TEXT PROVIDED:

-- Start --

Tag Archives: mites

Sorting through guests at my insect hotels

When the weather is cold and rainy in winter, I entertain myself by bringing the nests from my bee and wasp hotels inside for photo ops and cleaning. With a hot cup of tea (I’m in a cold basement), I carefully open up all the occupied nesting tunnels, then put the cocoons and larvae into vials so I can see who eventually hatches out in the spring. Here’s my set-up before I made a complete mess:

Removing the paper liners (here, straws from a local supermarket) from the nesting blocks is much easier with a pair of forceps. The blocks are necessary because if I just crammed paper straws into my bee hotel, every single nest would be parasitized by wasps that could easily get access to the larvae along the length of every straw.

Below are the cocoons of a mason bee, separated by mud plugs and covered with frass. They are probably Osmia cornifrons (pic of adult) or Osmia taurus (pic of adult), both introduced species that are frequent visitors at my hotels. Unwrapping the straws is usually pretty easy, but sometimes you need to use the forceps to grab onto the edges to complete the job.

I also had two stems filled with Georgia mason bees (Osmia georgica), a native species that has a beautiful blue body (pic of adult). It has smaller, bright orange frass and uses chewed plants to seal partitions. It also smells different.

-- End --

WHAT TO DO:
1 – In the insect hotel post, what does the Georgia mason bee use to seal partitions?
2 – Continue the insect hotel post from its last sentence.

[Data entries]

-- Start --

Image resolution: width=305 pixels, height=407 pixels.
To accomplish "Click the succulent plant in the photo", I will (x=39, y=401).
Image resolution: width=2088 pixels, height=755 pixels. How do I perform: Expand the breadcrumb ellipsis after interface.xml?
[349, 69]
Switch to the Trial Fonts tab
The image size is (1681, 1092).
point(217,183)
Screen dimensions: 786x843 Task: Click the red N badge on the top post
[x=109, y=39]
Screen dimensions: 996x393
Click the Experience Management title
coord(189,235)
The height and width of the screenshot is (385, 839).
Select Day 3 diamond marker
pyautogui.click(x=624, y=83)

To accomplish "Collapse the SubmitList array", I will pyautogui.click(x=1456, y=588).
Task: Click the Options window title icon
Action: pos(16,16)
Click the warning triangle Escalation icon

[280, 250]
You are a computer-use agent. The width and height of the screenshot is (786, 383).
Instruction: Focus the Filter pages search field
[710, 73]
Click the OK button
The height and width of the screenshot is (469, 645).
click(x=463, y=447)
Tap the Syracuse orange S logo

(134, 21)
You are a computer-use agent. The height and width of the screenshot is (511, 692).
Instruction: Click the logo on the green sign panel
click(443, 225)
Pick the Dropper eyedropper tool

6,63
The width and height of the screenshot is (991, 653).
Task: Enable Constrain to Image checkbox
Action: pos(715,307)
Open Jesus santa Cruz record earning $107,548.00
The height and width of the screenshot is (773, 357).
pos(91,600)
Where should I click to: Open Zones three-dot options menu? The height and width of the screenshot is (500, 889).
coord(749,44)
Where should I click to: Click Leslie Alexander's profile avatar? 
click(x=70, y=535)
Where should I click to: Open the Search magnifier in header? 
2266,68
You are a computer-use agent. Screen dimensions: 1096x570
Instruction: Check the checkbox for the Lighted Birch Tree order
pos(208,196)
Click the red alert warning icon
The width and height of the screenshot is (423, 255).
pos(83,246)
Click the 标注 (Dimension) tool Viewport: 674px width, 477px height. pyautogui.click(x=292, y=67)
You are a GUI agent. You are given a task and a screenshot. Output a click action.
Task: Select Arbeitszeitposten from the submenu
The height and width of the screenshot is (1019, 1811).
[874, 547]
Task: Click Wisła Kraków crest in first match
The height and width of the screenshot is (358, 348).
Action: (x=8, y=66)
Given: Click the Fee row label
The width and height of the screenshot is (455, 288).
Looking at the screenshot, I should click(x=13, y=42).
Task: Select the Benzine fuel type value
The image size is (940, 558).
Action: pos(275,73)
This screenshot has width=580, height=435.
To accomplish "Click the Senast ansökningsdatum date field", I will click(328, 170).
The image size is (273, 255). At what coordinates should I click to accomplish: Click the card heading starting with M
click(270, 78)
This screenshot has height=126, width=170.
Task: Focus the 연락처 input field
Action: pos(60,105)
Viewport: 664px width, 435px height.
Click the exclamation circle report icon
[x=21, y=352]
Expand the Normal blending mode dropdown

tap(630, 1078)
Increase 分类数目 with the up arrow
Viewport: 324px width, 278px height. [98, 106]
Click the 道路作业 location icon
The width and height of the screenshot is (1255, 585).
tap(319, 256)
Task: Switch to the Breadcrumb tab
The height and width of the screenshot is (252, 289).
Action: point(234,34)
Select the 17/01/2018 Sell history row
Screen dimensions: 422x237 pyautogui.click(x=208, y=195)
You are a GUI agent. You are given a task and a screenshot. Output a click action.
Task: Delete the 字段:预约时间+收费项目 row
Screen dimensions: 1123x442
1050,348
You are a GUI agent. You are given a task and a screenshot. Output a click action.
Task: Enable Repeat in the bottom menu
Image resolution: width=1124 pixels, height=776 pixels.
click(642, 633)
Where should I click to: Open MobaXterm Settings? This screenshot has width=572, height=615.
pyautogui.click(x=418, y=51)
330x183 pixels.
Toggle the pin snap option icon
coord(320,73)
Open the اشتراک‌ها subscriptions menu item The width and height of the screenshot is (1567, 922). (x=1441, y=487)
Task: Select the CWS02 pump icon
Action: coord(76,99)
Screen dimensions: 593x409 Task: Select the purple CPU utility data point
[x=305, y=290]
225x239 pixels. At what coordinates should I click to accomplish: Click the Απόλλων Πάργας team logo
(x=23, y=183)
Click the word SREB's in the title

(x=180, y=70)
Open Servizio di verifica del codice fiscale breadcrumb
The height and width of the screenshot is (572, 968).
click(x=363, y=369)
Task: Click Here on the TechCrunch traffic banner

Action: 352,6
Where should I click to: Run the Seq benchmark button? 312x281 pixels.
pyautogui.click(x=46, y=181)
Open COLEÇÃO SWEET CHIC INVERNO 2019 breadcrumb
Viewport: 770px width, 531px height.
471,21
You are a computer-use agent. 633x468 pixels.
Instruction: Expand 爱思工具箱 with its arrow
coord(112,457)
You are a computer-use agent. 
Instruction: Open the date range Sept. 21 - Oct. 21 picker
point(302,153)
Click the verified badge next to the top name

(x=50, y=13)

-- End --

THE REPLIES:
1 – It uses chewed plants.

2 –
Below is a visual reminder of why I need to sort through my nests each year: Houdini flies (Cacoxenus indagator). These kleptoparasitic dipterans eat the pollen balls that mason bees feed on, resulting in the death of the bee. So when I find them send them along to fly heaven. The common name is from their ability to bust open the mud plugs (they have inflatable heads for the job). Here’s a pic of an adult.

I also had grass-carrying wasps move into the observation panel, below, that I built a few years ago. There’s one nest near the top, and one at the very bottom, possibly provisioned by the same female. Because this panel slides in and out of the hotel easily, I was able to get a photographs of the adult, an egg, and a larva last year.

Here’s a close-up of the cocoon from the panel. It’s quite large. A photograph of a cleaned-up cocoon from a previous year is on my iNaturalist account if you want a better view. If you have a good eye, you might be able to make out a book louse (Liposcelis sp.) on the left-hand side of the cocoon. Here’s a close-up from a previous season if you’re curious.

One of my bee hotels is packed full of hollow stems, so for these I use a knife to split them open. Here’s a brood of potter wasps inside one of them. I’m not sure what species they are (or even genus) but I’ll know in several months when they hatch and I can get an identification on iNaturalist. And there’s a possibility that one or more of the larvae is harboring an internal parasite, too. Or at least that’s what happened in a previous year, when a beetle appeared (see my post about it). A beetle parasitizing one of my wasps was not on my Bingo card that year. I love surprises like that.

In the smaller stems I get lots of these cocoons, likely Trypoxylon collinum (pic of adult), a charming little wasp that feeds very small spiders to its young.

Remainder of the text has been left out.